Originally Posted by salasi
This is an excellent point. I know this is a little off-topic (maybe deserves its own thread), but have you noticed how many of the 'Get up and running with <insert CMS name> in 24 Hours' style books that say anything worthwhile about security? At least in the bookshops in which I have looked, it is more-or-less zero. This (imnvho) is seriously reprehensible, and must be, in part, responsible for the issue.
I haven't noticed what's out there in terms of books myself, but I've never read a book about CMS before. I've used several CMS systems and I've been administering sites for over 15 years. To me, competent system administration comes before doing all this, especially in this day and age.
One thing about easily getting started is it gives feedback and success to new people. They will get hacked and learn. There's something to be said for the learning process. We all have to go through it at some point. We can't all be experts right out of the gate.

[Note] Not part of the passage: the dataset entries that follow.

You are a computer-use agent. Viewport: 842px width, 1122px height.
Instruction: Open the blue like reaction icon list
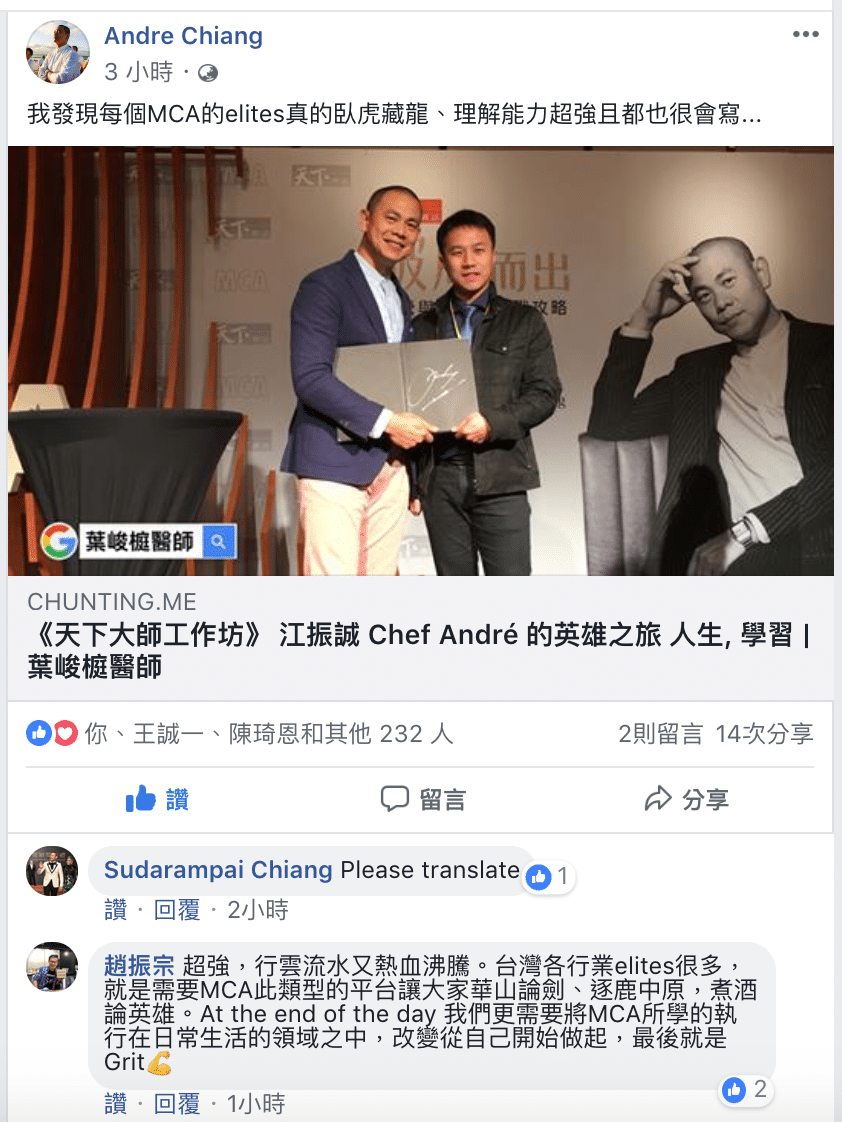[x=39, y=733]
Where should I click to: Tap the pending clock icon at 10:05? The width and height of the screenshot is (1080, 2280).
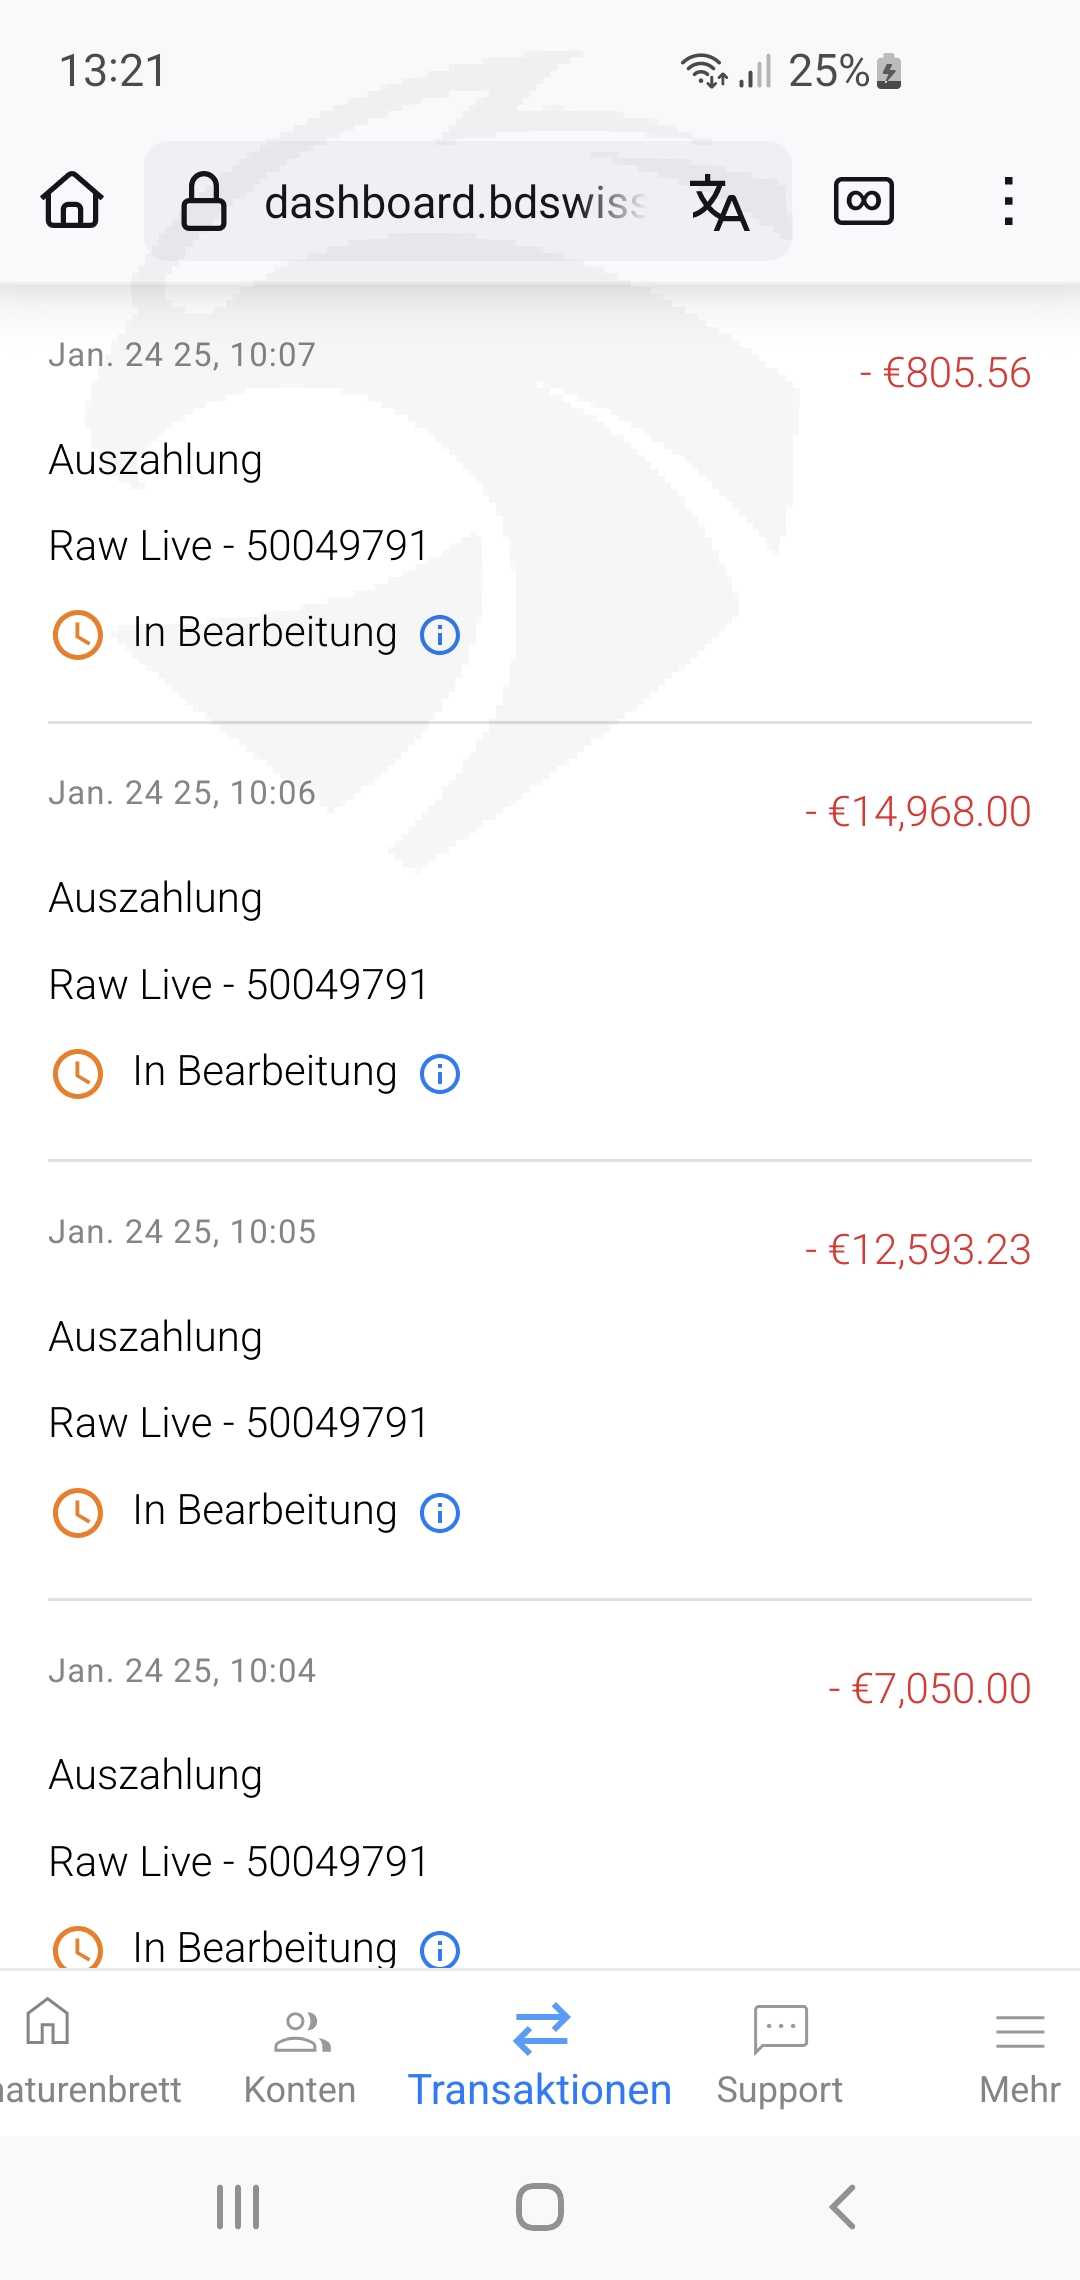(x=78, y=1512)
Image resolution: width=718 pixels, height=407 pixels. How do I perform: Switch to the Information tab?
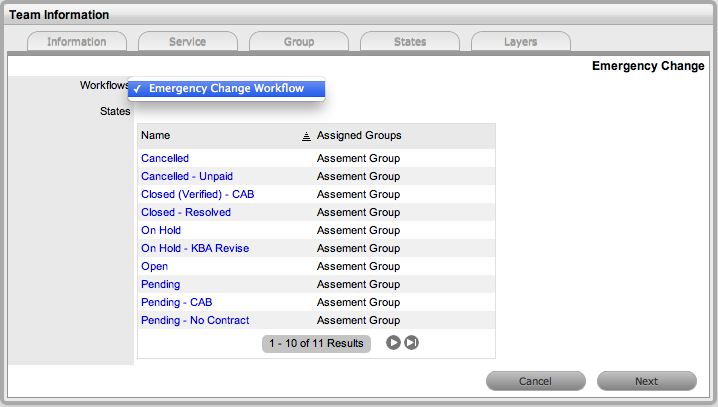coord(77,42)
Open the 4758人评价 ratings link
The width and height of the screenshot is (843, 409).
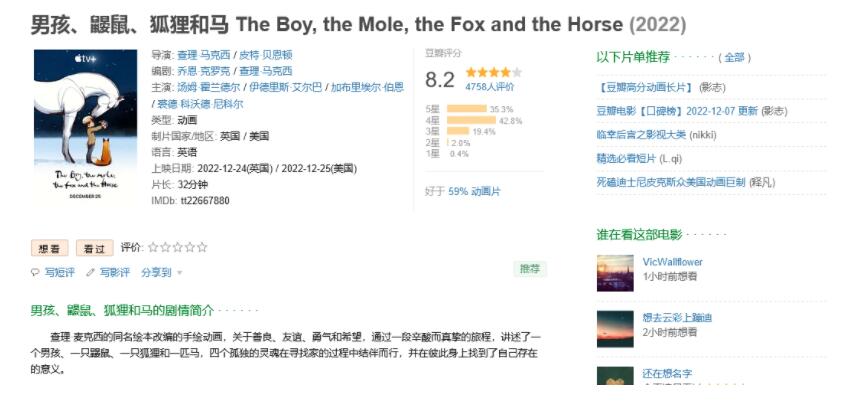(490, 87)
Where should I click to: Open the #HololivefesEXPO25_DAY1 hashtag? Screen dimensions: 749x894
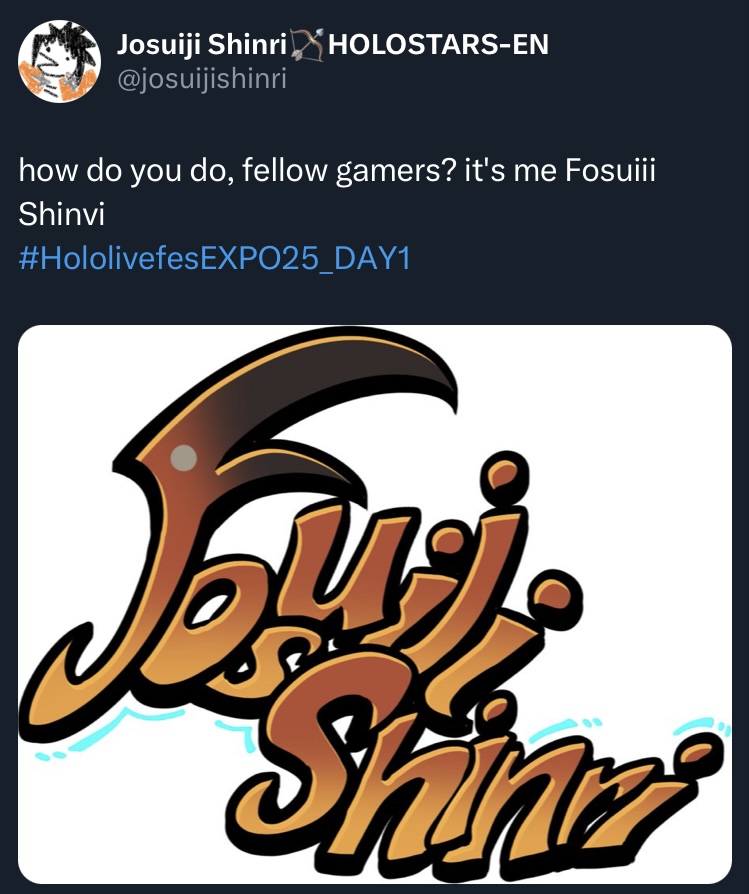point(215,259)
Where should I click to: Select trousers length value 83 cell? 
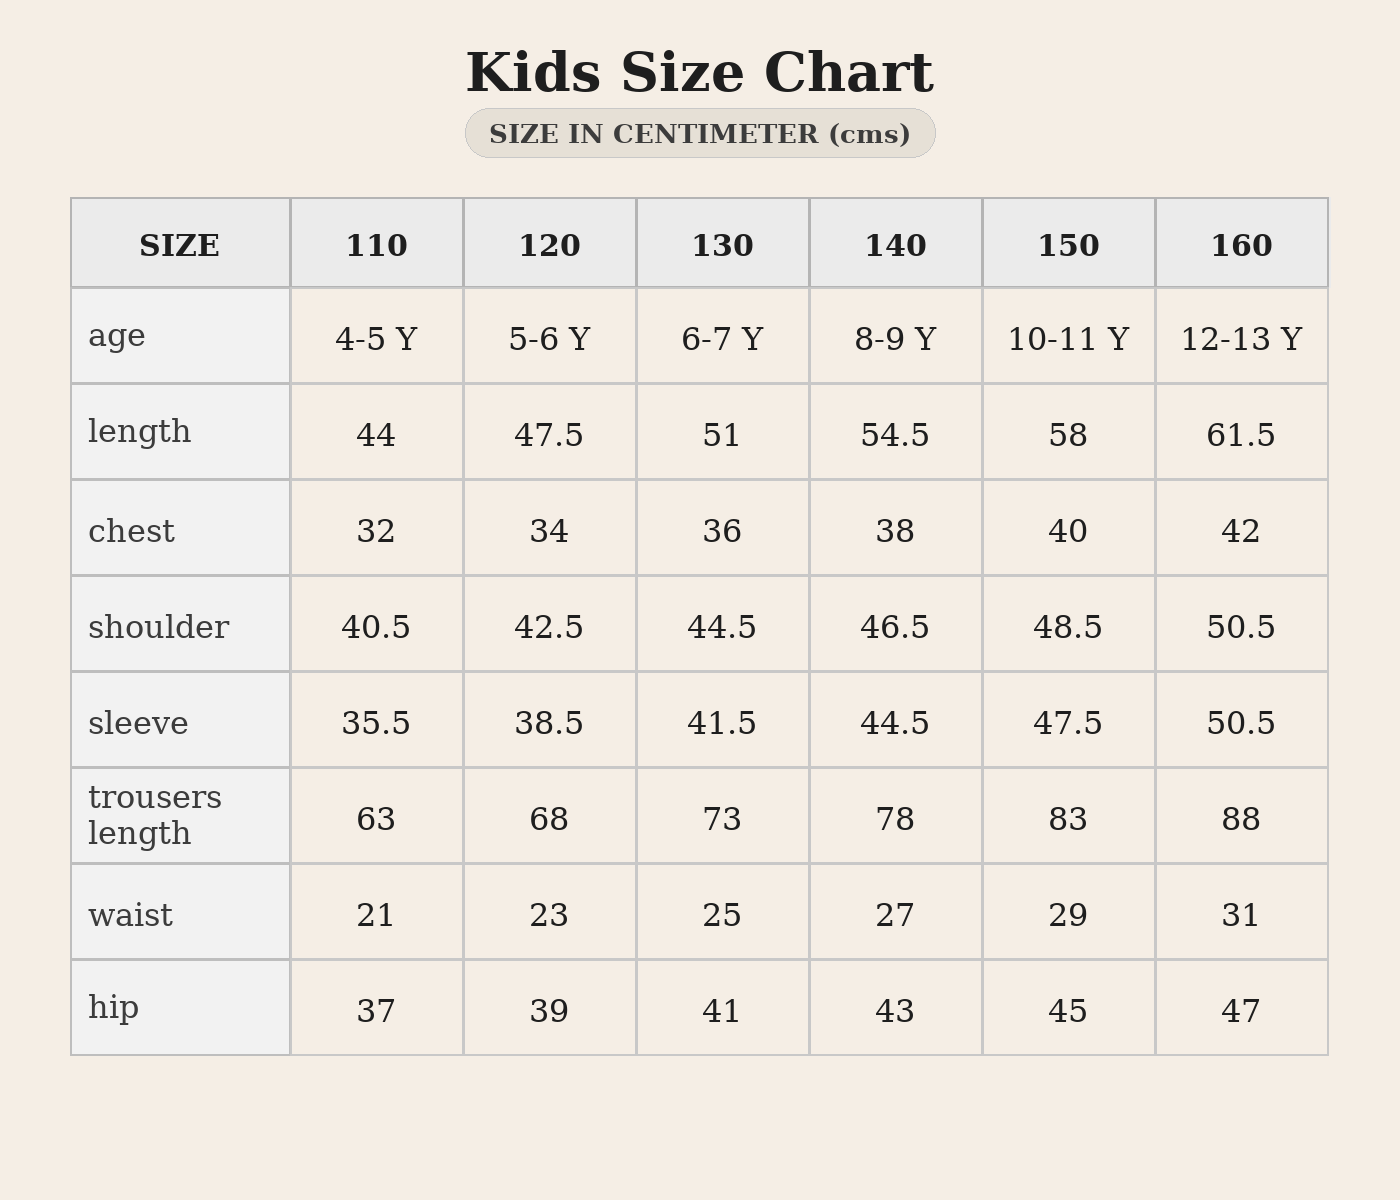tap(1068, 819)
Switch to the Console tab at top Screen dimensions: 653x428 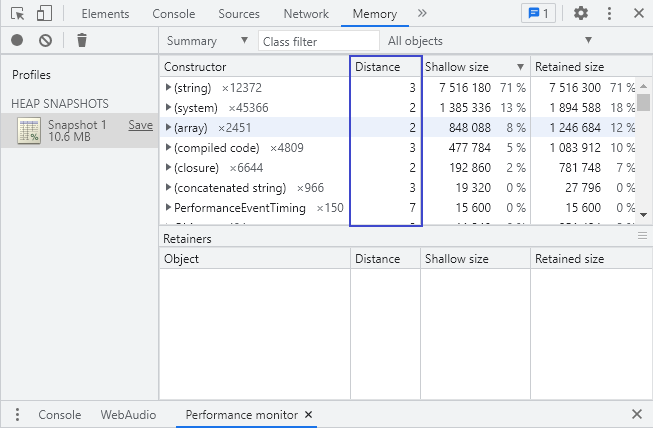[x=174, y=14]
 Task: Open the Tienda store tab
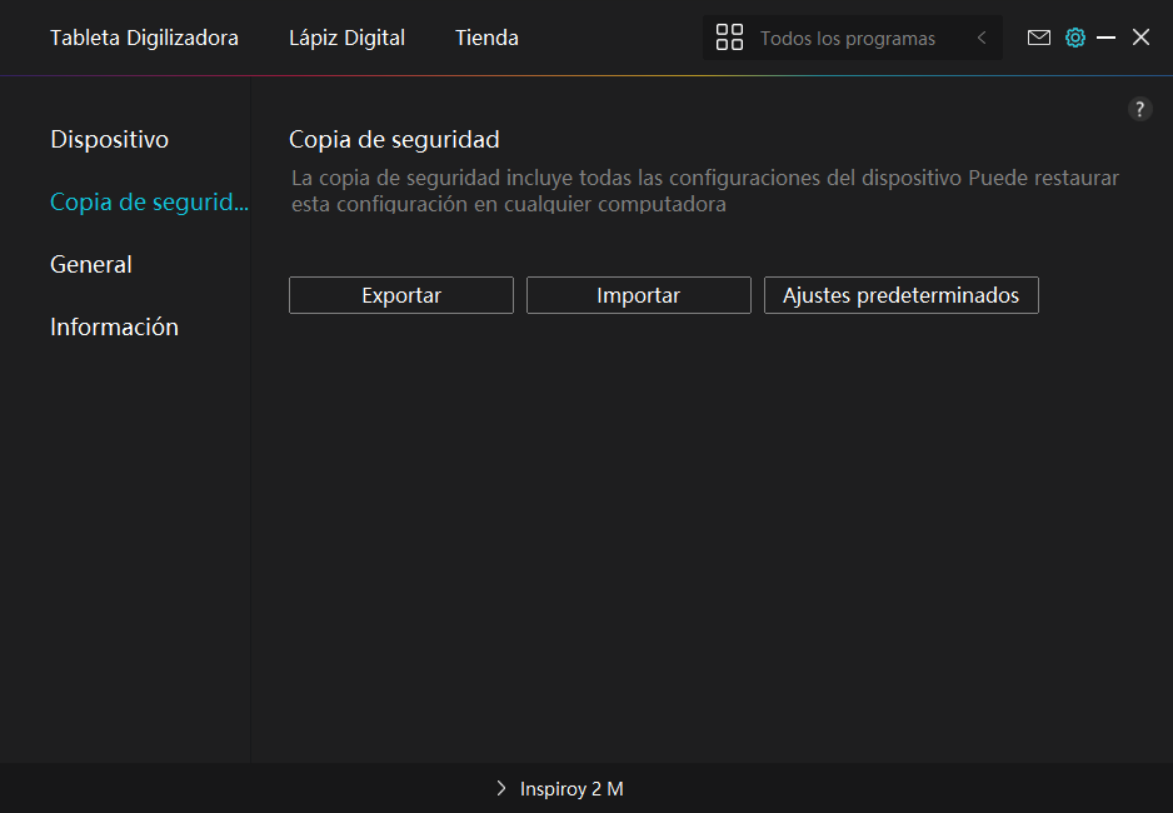click(x=486, y=38)
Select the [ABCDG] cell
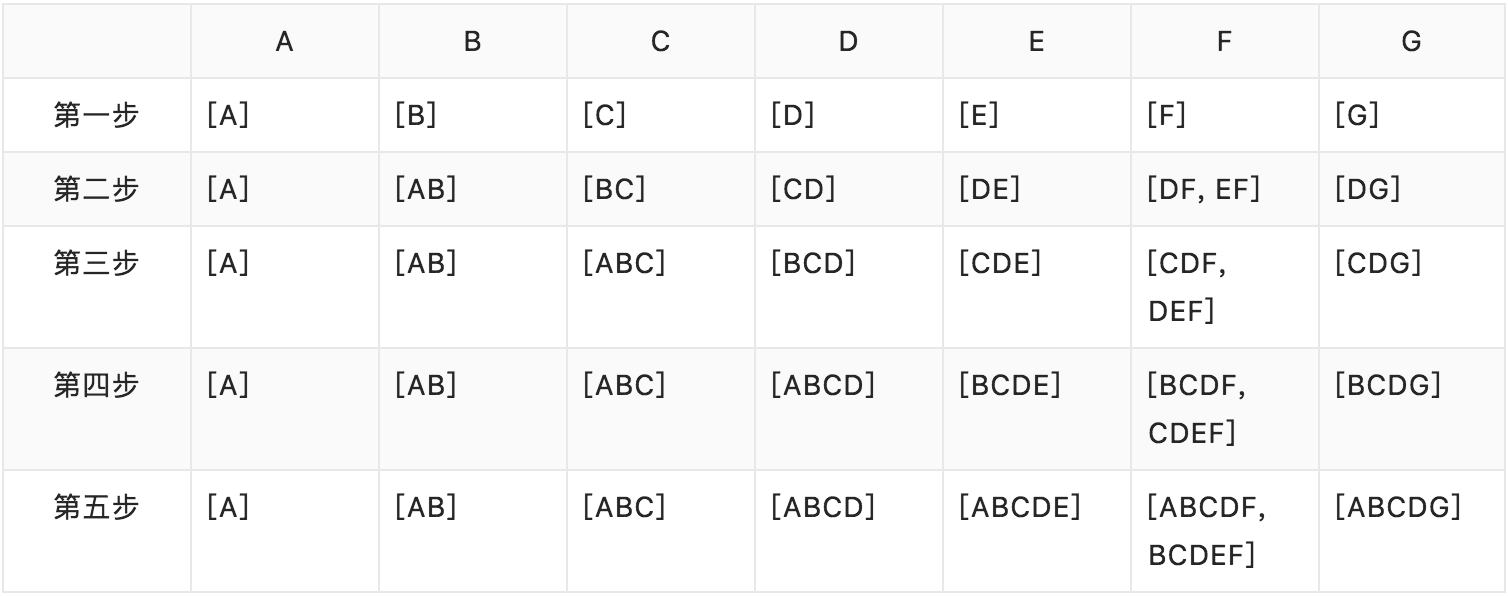This screenshot has height=596, width=1508. [x=1397, y=507]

If the books are too thick and complicated, they won't sell and the number of people learning will narrow. It's already a problem in general in our industry. People are not bothering to go into Information Technology because of the work involved in getting started. I guess that's good for our salaries, but bad for the industry because we don't have enough workers to keep up with the expected progress.
I don't think there are any shortcuts or quick answers to things like this. It will always be an ongoing issue. It is the reason why experience pays well when it comes to looking for work and marketing yourself. So I don't have a problem with books that help people get started and learn. Likewise, I don't have a problem with people complaining about those said books because they miss important things about security and such. Both have their place and both are needed.
So, I say to people like salasi... keep educating users/administrators! They need it and we will need them some day. And newbies should continue to try and fail. They need encouragement too. Even if a particular book or shortcut falls short, we are, in general always learning. I know I am!